To be done:
Lay out all the records below as a Markdown table with two columns, "Row" for the row number and "Text" for the line. Skip blank lines and leave out the pictures.
________
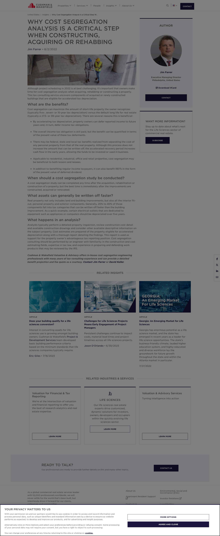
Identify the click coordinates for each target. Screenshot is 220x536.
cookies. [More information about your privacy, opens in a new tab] (89, 533)
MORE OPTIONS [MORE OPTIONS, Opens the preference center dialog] (168, 517)
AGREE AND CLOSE (168, 524)
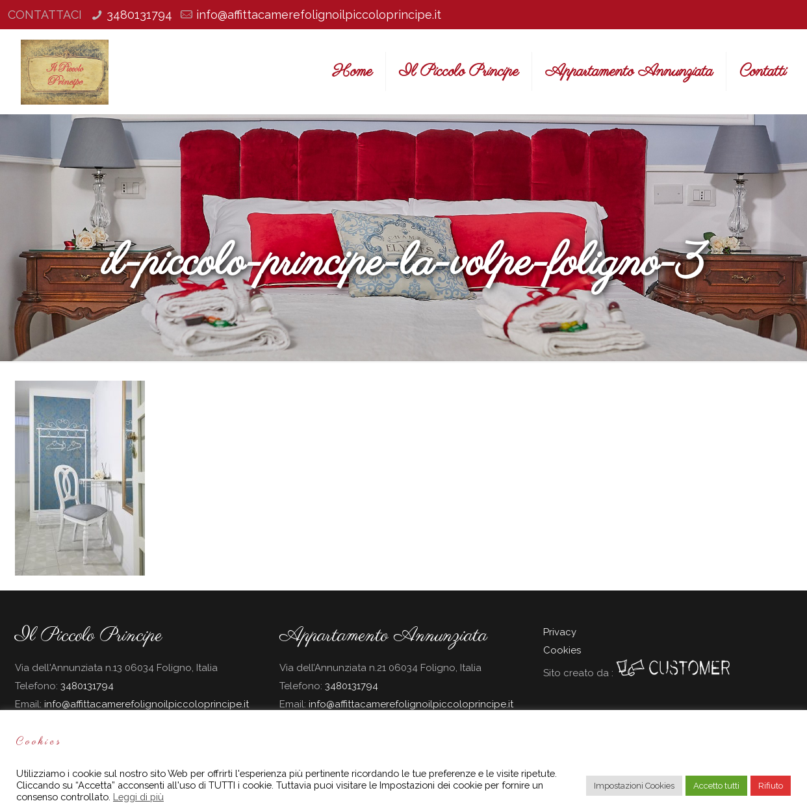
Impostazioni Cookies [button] (634, 786)
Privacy (559, 632)
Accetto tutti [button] (716, 786)
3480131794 (139, 14)
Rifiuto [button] (770, 786)
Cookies (562, 650)
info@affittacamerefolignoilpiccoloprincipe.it (318, 14)
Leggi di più (138, 796)
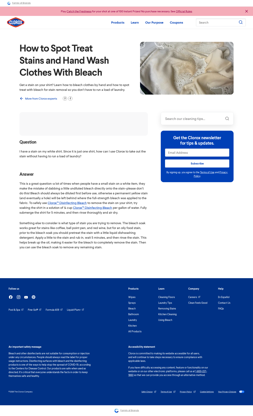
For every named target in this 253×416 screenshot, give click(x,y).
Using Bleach (165, 319)
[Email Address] (197, 153)
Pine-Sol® (34, 309)
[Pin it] (65, 98)
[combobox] (197, 118)
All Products (134, 331)
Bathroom (133, 314)
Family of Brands (19, 3)
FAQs (221, 308)
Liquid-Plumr (75, 309)
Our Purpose (154, 22)
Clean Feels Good (197, 302)
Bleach (132, 308)
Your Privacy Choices (231, 391)
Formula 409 (54, 309)
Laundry (132, 319)
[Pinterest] (33, 297)
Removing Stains (167, 308)
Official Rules (184, 11)
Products (117, 22)
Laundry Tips (165, 302)
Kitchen (132, 325)
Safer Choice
________
Task output:
| Row | Text |
|---|---|
| 1 | Identify the click coordinates for each target. Screenshot is 220x536. |
| 2 | cookies. [More information about your privacy, opens in a new tab] (89, 533) |
| 3 | MORE OPTIONS [MORE OPTIONS, Opens the preference center dialog] (168, 517) |
| 4 | AGREE AND CLOSE (168, 524) |
| 5 | Impostazioni Cookies [button] (634, 786) |
| 6 | Privacy (559, 632) |
| 7 | Accetto tutti [button] (716, 786) |
| 8 | 3480131794 (139, 14) |
| 9 | Rifiuto [button] (770, 786) |
| 10 | Cookies (562, 650) |
| 11 | info@affittacamerefolignoilpiccoloprincipe.it (318, 14) |
| 12 | Leggi di più (138, 796) |
| 13 | For every named target in this 253×416 screenshot, give click(x,y). |
| 14 | Using Bleach (165, 319) |
| 15 | [Email Address] (197, 153) |
| 16 | Pine-Sol® (34, 309) |
| 17 | [Pin it] (65, 98) |
| 18 | [combobox] (197, 118) |
| 19 | All Products (134, 331) |
| 20 | Bathroom (133, 314) |
| 21 | Family of Brands (19, 3) |
| 22 | FAQs (221, 308) |
| 23 | Liquid-Plumr (75, 309) |
| 24 | Our Purpose (154, 22) |
| 25 | Clean Feels Good (197, 302) |
| 26 | Bleach (132, 308) |
| 27 | Your Privacy Choices (231, 391) |
| 28 | Formula 409 (54, 309) |
| 29 | Laundry (132, 319) |
| 30 | [Pinterest] (33, 297) |
| 31 | Removing Stains (167, 308) |
| 32 | Official Rules (184, 11) |
| 33 | Products (117, 22) |
| 34 | Laundry Tips (165, 302) |
| 35 | Kitchen (132, 325) |
| 36 | Safer Choice |